Beginning CauseClusterer training...
100%|██████████| 500/500 [00:00<00:00, 7144.49it/s]
CauseClusterer training complete.
Beginning EffectClusterer training...

EffectClusterer training complete.
Experiment training complete.

6. Visualizing Results

Refer to the Macrostate Visualization notebook for a more detailed example of how to visualize domain-generic CFL results.

[8]:
# visualize cause side macrostates
from cfl.visualization.basic_visualizations import visualize_macrostates

# visualize cause macrostates
visualize_macrostates(  data=X,
                        feature_names=None,
                        cause_or_effect='cause',
                        exp_path=my_exp.get_save_path(),
                        data_series='dataset_train',
                        subtract_global_mean=True)

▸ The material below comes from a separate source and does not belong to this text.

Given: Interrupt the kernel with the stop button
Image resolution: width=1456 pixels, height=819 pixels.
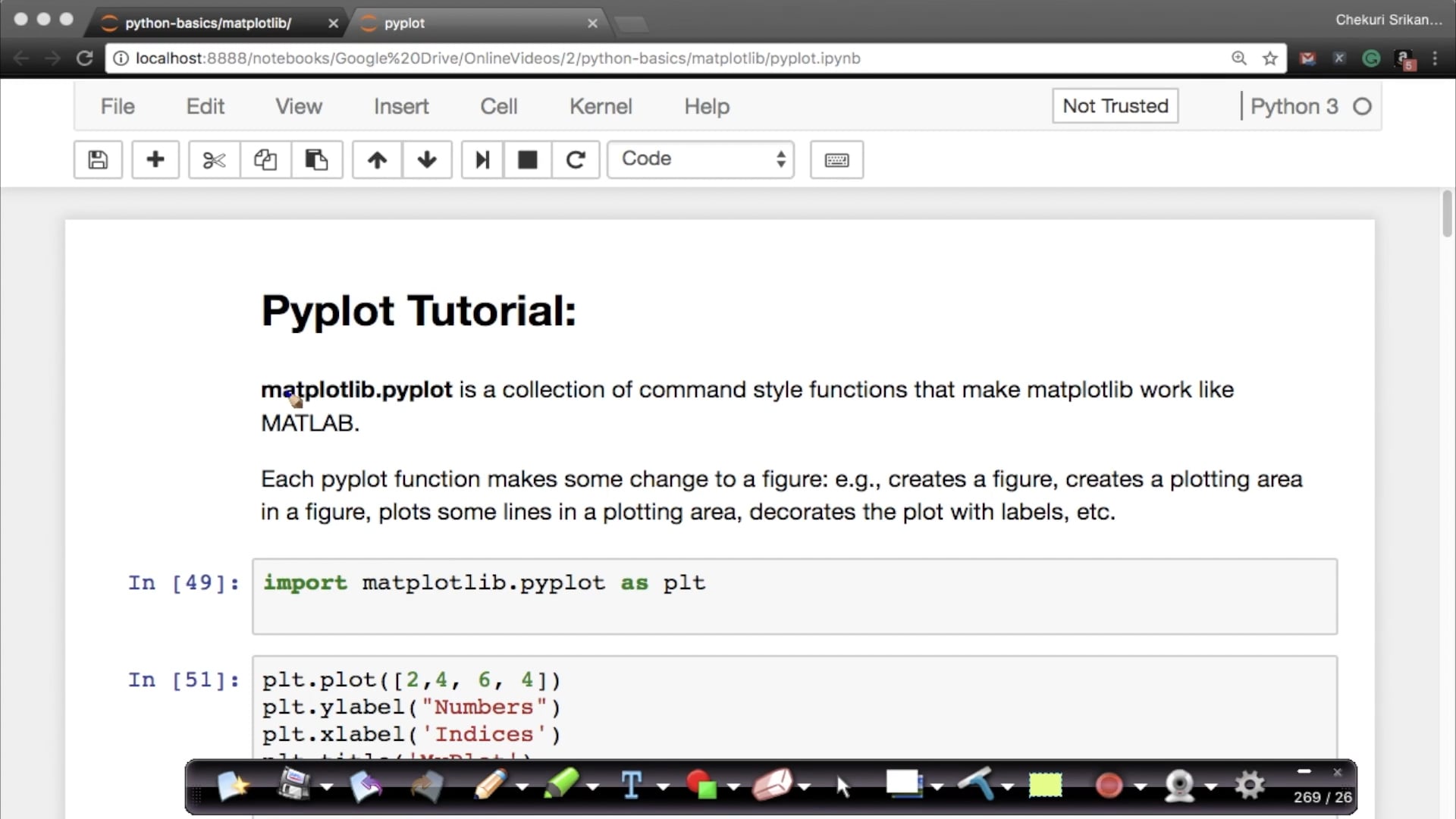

# visualize effect macrostates
visualize_macrostates(  data=Y,
                        feature_names=None,
                        cause_or_effect='effect',
                        exp_path=my_exp.get_save_path(),
                        data_series='dataset_train',
                        subtract_global_mean=True)
../_images/getting_started_quick_start_12_0.png
../_images/getting_started_quick_start_12_1.png

7. Tuning CFL

Once you’ve set up a CFL pipeline, the hyperparameters needs to be tuned as is the case with any other machine learning model.

To tune the CondDensityEstimator, you can tune the hyperparamters specified in CDE_params by following the Optuna tutorial or using your technique of choice. You can also consider different methods of conditional density estimation altogether (available models can be found in cfl.cond_density_estimation, and instructions for adding your own models can be found in the Adding Blocks tutorial).

To tune the CauseClusterer and/or EffectCLusterer, hyperparameters can be tuned using CFL’s built-in method described in the clusterer tuning tutorial, or with your technique of choice. You can also consider different clustering algorithms altogether, (all Sklearn clustering models are visible to CFL, and instructions for adding your own models can be found in the Adding Blocks tutorial).